AIM OF THE EXERCISE - The response must consist of the lines below from the one with "Screen dimensions: 549x349" through the one with "Task: Click row C, count 3 cell containing D", exactly as they appear and with both ends kept.

RECORDS SUPPLIED -
Segment Open

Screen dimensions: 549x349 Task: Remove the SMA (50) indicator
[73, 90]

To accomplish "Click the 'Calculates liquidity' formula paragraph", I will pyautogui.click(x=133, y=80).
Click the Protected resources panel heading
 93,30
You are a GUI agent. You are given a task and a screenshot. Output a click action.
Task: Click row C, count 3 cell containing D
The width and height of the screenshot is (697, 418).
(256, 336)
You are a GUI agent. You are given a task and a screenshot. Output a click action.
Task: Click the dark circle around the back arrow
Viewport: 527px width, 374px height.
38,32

Segment Closed
Segment Open

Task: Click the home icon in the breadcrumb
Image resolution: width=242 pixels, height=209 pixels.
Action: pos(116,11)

Segment Closed
Segment Open

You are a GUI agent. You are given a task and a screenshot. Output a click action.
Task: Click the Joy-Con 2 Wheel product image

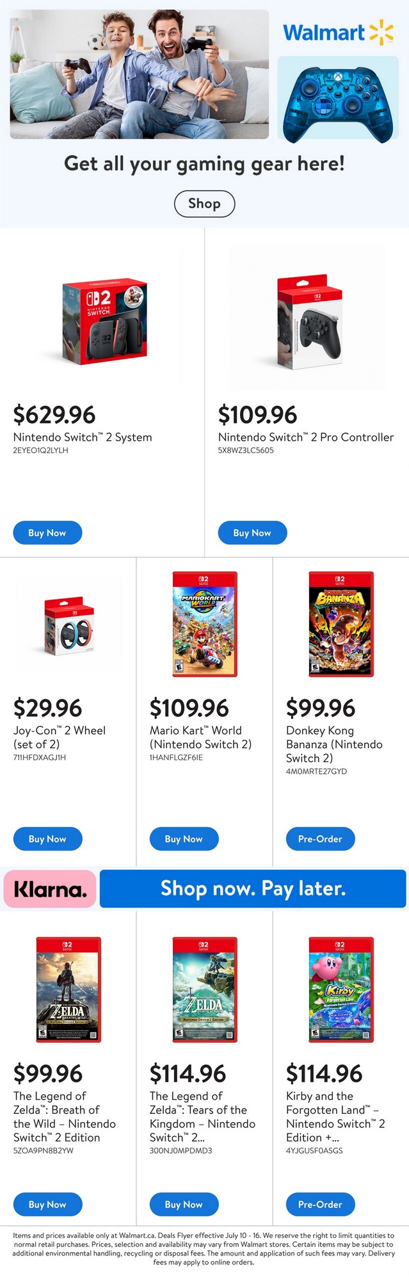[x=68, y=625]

Segment Closed

EXERCISE ANSWER -
Screen dimensions: 549x349 Task: Remove the SMA (50) indicator
[73, 90]

To accomplish "Click the 'Calculates liquidity' formula paragraph", I will pyautogui.click(x=133, y=80).
Click the Protected resources panel heading
 93,30
You are a GUI agent. You are given a task and a screenshot. Output a click action.
Task: Click row C, count 3 cell containing D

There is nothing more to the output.